Antwerp Joins “One Belt, One Road” Taskforceby Joseph R. Fonseca
“One Belt, One Road” is a Chinese development strategy launched at the end of 2013 that focuses on connectivity and cooperation among countries primarily in Eurasia.
The strategy has two main components, namely the land-based “Silk Road Economic Belt” and the ocean-going “Maritime Silk Road.” Antwerp has a potentially very important role to play in both these routes as a major trading hub, and so the Port Authority is setting up a special taskforce for this purpose.
The importance of this project for Europe can hardly be underestimated, and so during the recent state visit to China by king Philippe of Belgium the country applied to join the new Asian Infrastructure Development Bank, the investment bank behind the strategy.
Joining the Asian Infrastructure Development Bank is also very significant for the port of Antwerp, which for many years now has put great efforts into expanding its market share in China. The Chinese president Xi Jiping last week told his Belgian visitors – who included Marc Van Peel and Eddy Bruyninckx, respectively chairman and CEO of Antwerp Port Authority – that Antwerp has an important role to play in developing a “New Silk Road” linking the Europe and the Middle East with the economic centres of China and other countries in South-East Asia and around the Indian Ocean. In order for Antwerp to play this role correctly a “One Belt One Road” taskforce is being set up this month within the Port Authority.

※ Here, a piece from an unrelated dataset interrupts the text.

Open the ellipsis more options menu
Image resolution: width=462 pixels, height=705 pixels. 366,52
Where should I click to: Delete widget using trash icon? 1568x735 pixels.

The port of Antwerp has long had a prominent presence in China. The port has a permanent representative in Shanghai who defends the interests of Antwerp in all sorts of ways. These efforts have met with success, as collaboration between various Chinese port cities and Antwerp has expanded rapidly in the past few years. Antwerp is the market leader in five of the main six trading routes and acts as the European gateway for many overseas regions, a fact that has not escaped international investors. Last Monday the Port Authority signed a collaboration agreement with the China Development Bank and the Chengtong Holdings Group in which both parties have undertaken to look for a suitable site in the port of Antwerp to set up an EU-Africa-International Trade & Logistics Hub Centre.
One possibility (among others) currently being examined is the Churchill Industrial Zone. The Chinese holding company was one of the candidates in the Request for Proposals issued by the Port Authority last year to find a use for the former Opel site in the port area. This agreement fits fairly and squarely into the One Belt One Road strategy, a project in which Antwerp has been identified as an important region for investment and mutual collaboration, in this particular case by acting as a hub for trade with Africa.
To underscore the significance of the event the agreement was signed in the presence of Li Keqiang, premier of the State Council of the People’s Republic of China. In preparation for the premier’s visit, He Lifeng, vice-chairman van the National Development and Reform Commission, called on the European Commission in Brussels to talk about “One Belt One Road.” Following the programme in Brussels, He Lifeng paid an extended visit to the port of Antwerp where the main topic of discussion was One Belt One Road and the role in which Antwerp can play in this project.
Antwerp is an attractive partner not only because of its location in the heart of Europe. Thanks to collaboration with various ports and regions that lie along the New Silk Road the port has become a major strategic partner. This week, for instance, representatives of two subsidiaries of Antwerp Port Authority – Port of Antwerp International (consultancy) and APEC (training centre) – will visit the port of Baku in Azerbaijan to sign a collaboration agreement that is expected to result in contracts in the short term. In Oman, Port of Antwerp International together with RentAPort has long been active in developing the port of Duqm, where a hub function is being created for trade between the Persian Gulf, the Red Sea, the Far East, South-East Asia and East and South Africa.
One Belt One Road
The One Belt One Road project announced at the end of 2013 seeks to connect China’s main industrial cities with trading centres elsewhere in Asia, the Middle East and Europe. The project encompasses a rail route which roughly follows the historic Silk Road and a maritime route that covers South East Asia and the countries around the Indian Ocean. Infrastructure work for this project will be financed by among others the new Asian Infrastructure Investment Bank.